Your goal — Switch "GUI agent" to "screen assistant" throughout the listing below, and reproduce every other line of the listing without any change.

Lines of data —

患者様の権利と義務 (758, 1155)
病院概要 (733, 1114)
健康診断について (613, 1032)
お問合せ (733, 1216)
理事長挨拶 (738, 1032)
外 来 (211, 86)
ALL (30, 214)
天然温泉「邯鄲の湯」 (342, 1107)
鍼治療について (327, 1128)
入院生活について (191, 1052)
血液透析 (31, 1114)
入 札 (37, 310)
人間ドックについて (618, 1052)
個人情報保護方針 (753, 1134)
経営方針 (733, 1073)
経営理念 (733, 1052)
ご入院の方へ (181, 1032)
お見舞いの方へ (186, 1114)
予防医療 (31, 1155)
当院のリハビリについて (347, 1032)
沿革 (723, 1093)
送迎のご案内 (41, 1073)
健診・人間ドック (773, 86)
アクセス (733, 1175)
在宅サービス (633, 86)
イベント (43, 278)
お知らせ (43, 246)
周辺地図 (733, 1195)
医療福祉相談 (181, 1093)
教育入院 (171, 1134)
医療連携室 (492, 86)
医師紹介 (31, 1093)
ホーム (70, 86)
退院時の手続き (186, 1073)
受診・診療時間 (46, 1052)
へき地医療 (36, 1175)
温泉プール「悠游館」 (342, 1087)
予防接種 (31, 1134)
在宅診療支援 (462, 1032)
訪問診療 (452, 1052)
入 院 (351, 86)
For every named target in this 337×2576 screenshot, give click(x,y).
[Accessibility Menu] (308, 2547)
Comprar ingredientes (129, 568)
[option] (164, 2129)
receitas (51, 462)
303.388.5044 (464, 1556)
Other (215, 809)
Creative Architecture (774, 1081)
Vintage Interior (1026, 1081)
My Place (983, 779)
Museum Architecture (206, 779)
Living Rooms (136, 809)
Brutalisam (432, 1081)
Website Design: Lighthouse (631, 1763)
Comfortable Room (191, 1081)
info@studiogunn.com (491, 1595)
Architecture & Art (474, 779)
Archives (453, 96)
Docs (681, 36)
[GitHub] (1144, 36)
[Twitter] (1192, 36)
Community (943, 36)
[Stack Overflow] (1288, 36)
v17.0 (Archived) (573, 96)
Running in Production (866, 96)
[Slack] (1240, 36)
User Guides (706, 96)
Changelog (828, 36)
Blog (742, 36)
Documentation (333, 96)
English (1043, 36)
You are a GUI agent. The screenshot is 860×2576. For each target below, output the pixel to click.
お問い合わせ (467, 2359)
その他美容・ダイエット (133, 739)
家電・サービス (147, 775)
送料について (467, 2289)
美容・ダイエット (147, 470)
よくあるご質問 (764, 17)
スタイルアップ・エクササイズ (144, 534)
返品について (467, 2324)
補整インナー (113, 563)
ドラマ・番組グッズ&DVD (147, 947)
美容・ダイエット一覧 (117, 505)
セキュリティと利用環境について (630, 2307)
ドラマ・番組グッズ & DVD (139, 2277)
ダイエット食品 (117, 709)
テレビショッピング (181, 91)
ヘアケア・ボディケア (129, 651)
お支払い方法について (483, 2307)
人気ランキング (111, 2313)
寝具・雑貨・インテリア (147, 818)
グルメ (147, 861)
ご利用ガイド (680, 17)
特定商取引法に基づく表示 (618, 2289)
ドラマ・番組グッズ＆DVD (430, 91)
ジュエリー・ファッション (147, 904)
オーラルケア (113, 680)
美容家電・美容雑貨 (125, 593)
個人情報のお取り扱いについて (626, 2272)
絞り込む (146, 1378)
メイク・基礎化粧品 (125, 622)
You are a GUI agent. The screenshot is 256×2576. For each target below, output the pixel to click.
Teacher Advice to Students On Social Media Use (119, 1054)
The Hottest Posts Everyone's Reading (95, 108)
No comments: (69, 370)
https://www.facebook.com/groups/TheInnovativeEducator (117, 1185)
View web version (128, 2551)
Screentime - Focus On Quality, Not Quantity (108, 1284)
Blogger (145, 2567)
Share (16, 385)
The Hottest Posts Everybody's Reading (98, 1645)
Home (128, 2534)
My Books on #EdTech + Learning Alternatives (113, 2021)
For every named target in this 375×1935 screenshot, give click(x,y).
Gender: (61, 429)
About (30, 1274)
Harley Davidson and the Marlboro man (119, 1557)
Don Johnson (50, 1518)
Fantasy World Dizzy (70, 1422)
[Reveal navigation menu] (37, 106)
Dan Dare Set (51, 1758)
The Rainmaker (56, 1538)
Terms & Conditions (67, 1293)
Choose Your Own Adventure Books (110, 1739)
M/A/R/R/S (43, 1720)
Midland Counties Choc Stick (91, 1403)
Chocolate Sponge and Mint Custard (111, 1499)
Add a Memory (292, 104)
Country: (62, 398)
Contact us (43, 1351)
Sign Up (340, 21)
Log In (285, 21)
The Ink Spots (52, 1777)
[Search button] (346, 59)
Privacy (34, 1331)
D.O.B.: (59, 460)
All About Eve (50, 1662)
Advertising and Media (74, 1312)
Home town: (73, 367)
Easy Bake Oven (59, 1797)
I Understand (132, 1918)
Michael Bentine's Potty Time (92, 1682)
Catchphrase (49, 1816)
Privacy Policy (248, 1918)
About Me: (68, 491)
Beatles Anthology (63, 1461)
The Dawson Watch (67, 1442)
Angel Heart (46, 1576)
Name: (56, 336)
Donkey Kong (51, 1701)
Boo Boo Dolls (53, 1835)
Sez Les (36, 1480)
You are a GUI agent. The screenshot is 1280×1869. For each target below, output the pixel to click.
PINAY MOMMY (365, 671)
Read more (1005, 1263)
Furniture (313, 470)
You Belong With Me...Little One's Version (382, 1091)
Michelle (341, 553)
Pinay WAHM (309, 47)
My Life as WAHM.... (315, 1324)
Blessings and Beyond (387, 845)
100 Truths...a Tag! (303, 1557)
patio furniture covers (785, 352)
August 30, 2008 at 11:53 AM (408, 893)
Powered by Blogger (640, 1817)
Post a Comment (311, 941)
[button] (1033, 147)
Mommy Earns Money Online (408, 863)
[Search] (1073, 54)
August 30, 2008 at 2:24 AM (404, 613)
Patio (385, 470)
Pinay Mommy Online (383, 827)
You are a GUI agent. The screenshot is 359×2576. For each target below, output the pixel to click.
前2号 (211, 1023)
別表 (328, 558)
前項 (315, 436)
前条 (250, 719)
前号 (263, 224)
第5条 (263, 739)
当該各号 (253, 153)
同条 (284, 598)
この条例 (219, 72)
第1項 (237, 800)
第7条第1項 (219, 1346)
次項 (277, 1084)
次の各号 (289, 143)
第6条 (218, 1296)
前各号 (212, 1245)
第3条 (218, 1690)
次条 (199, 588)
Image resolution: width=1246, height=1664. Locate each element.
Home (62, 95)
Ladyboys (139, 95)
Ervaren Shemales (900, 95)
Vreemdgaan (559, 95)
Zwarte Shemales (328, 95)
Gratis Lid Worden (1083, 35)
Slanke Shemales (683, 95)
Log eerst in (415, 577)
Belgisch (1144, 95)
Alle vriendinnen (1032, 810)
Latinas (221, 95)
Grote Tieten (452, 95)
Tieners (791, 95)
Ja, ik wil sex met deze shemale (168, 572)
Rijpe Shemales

Answer to this exercise —
患者様の権利と義務 (758, 1155)
病院概要 (733, 1114)
健康診断について (613, 1032)
お問合せ (733, 1216)
理事長挨拶 (738, 1032)
外 来 (211, 86)
ALL (30, 214)
天然温泉「邯鄲の湯」 (342, 1107)
鍼治療について (327, 1128)
入院生活について (191, 1052)
血液透析 (31, 1114)
入 札 (37, 310)
人間ドックについて (618, 1052)
個人情報保護方針 (753, 1134)
経営方針 (733, 1073)
経営理念 (733, 1052)
ご入院の方へ (181, 1032)
お見舞いの方へ (186, 1114)
予防医療 (31, 1155)
当院のリハビリについて (347, 1032)
沿革 (723, 1093)
送迎のご案内 (41, 1073)
健診・人間ドック (773, 86)
アクセス (733, 1175)
在宅サービス (633, 86)
イベント (43, 278)
お知らせ (43, 246)
周辺地図 (733, 1195)
医療福祉相談 (181, 1093)
教育入院 (171, 1134)
医療連携室 (492, 86)
医師紹介 (31, 1093)
ホーム (70, 86)
退院時の手続き (186, 1073)
受診・診療時間 (46, 1052)
へき地医療 (36, 1175)
温泉プール「悠游館」 (342, 1087)
予防接種 (31, 1134)
在宅診療支援 (462, 1032)
訪問診療 (452, 1052)
入 院 (351, 86)
For every named target in this 337×2576 screenshot, give click(x,y).
[Accessibility Menu] (308, 2547)
Comprar ingredientes (129, 568)
[option] (164, 2129)
receitas (51, 462)
303.388.5044 (464, 1556)
Other (215, 809)
Creative Architecture (774, 1081)
Vintage Interior (1026, 1081)
My Place (983, 779)
Museum Architecture (206, 779)
Living Rooms (136, 809)
Brutalisam (432, 1081)
Website Design: Lighthouse (631, 1763)
Comfortable Room (191, 1081)
info@studiogunn.com (491, 1595)
Architecture & Art (474, 779)
Archives (453, 96)
Docs (681, 36)
[GitHub] (1144, 36)
[Twitter] (1192, 36)
Community (943, 36)
[Stack Overflow] (1288, 36)
v17.0 (Archived) (573, 96)
Running in Production (866, 96)
[Slack] (1240, 36)
User Guides (706, 96)
Changelog (828, 36)
Blog (742, 36)
Documentation (333, 96)
English (1043, 36)
You are a screen assistant. The screenshot is 860×2576. For each target below, output the pixel to click.
お問い合わせ (467, 2359)
その他美容・ダイエット (133, 739)
家電・サービス (147, 775)
送料について (467, 2289)
美容・ダイエット (147, 470)
よくあるご質問 (764, 17)
スタイルアップ・エクササイズ (144, 534)
返品について (467, 2324)
補整インナー (113, 563)
ドラマ・番組グッズ&DVD (147, 947)
美容・ダイエット一覧 (117, 505)
セキュリティと利用環境について (630, 2307)
ドラマ・番組グッズ & DVD (139, 2277)
ダイエット食品 (117, 709)
テレビショッピング (181, 91)
ヘアケア・ボディケア (129, 651)
お支払い方法について (483, 2307)
人気ランキング (111, 2313)
寝具・雑貨・インテリア (147, 818)
グルメ (147, 861)
ご利用ガイド (680, 17)
特定商取引法に基づく表示 (618, 2289)
ドラマ・番組グッズ＆DVD (430, 91)
ジュエリー・ファッション (147, 904)
オーラルケア (113, 680)
美容家電・美容雑貨 (125, 593)
個人情報のお取り扱いについて (626, 2272)
絞り込む (146, 1378)
メイク・基礎化粧品 (125, 622)
You are a screen assistant. The screenshot is 256×2576. For each target below, output the pixel to click.
Teacher Advice to Students On Social Media Use (119, 1054)
The Hottest Posts Everyone's Reading (95, 108)
No comments: (69, 370)
https://www.facebook.com/groups/TheInnovativeEducator (117, 1185)
View web version (128, 2551)
Screentime - Focus On Quality, Not Quantity (108, 1284)
Blogger (145, 2567)
Share (16, 385)
The Hottest Posts Everybody's Reading (98, 1645)
Home (128, 2534)
My Books on #EdTech + Learning Alternatives (113, 2021)
For every named target in this 375×1935 screenshot, give click(x,y).
Gender: (61, 429)
About (30, 1274)
Harley Davidson and the Marlboro man (119, 1557)
Don Johnson (50, 1518)
Fantasy World Dizzy (70, 1422)
[Reveal navigation menu] (37, 106)
Dan Dare Set (51, 1758)
The Rainmaker (56, 1538)
Terms & Conditions (67, 1293)
Choose Your Own Adventure Books (110, 1739)
M/A/R/R/S (43, 1720)
Midland Counties Choc Stick (91, 1403)
Chocolate Sponge and Mint Custard (111, 1499)
Add a Memory (292, 104)
Country: (62, 398)
Contact us (43, 1351)
Sign Up (340, 21)
Log In (285, 21)
The Ink Spots (52, 1777)
[Search button] (346, 59)
Privacy (34, 1331)
D.O.B.: (59, 460)
All About Eve (50, 1662)
Advertising and Media (74, 1312)
Home town: (73, 367)
Easy Bake Oven (59, 1797)
I Understand (132, 1918)
Michael Bentine's Potty Time (92, 1682)
Catchphrase (49, 1816)
Privacy Policy (248, 1918)
About Me: (68, 491)
Beatles Anthology (63, 1461)
The Dawson Watch (67, 1442)
Angel Heart (46, 1576)
Name: (56, 336)
Donkey Kong (51, 1701)
Boo Boo Dolls (53, 1835)
Sez Les (36, 1480)
You are a screen assistant. The screenshot is 1280×1869. For each target below, output the pixel to click.
PINAY MOMMY (365, 671)
Read more (1005, 1263)
Furniture (313, 470)
You Belong With Me...Little One's Version (382, 1091)
Michelle (341, 553)
Pinay WAHM (309, 47)
My Life as WAHM.... (315, 1324)
Blessings and Beyond (387, 845)
100 Truths...a Tag! (303, 1557)
patio furniture covers (785, 352)
August 30, 2008 at 11:53 AM (408, 893)
Powered by Blogger (640, 1817)
Post a Comment (311, 941)
[button] (1033, 147)
Mommy Earns Money Online (408, 863)
[Search] (1073, 54)
August 30, 2008 at 2:24 AM (404, 613)
Patio (385, 470)
Pinay Mommy Online (383, 827)
You are a screen assistant. The screenshot is 359×2576. For each target below, output the pixel to click.
前2号 (211, 1023)
別表 (328, 558)
前項 (315, 436)
前条 (250, 719)
前号 (263, 224)
第5条 (263, 739)
当該各号 (253, 153)
同条 (284, 598)
この条例 (219, 72)
第1項 (237, 800)
第7条第1項 (219, 1346)
次項 (277, 1084)
次の各号 (289, 143)
第6条 (218, 1296)
前各号 (212, 1245)
第3条 (218, 1690)
次条 (199, 588)
Image resolution: width=1246, height=1664. Locate each element.
Home (62, 95)
Ladyboys (139, 95)
Ervaren Shemales (900, 95)
Vreemdgaan (559, 95)
Zwarte Shemales (328, 95)
Gratis Lid Worden (1083, 35)
Slanke Shemales (683, 95)
Log eerst in (415, 577)
Belgisch (1144, 95)
Alle vriendinnen (1032, 810)
Latinas (221, 95)
Grote Tieten (452, 95)
Tieners (791, 95)
Ja, ik wil sex met deze shemale (168, 572)
Rijpe Shemales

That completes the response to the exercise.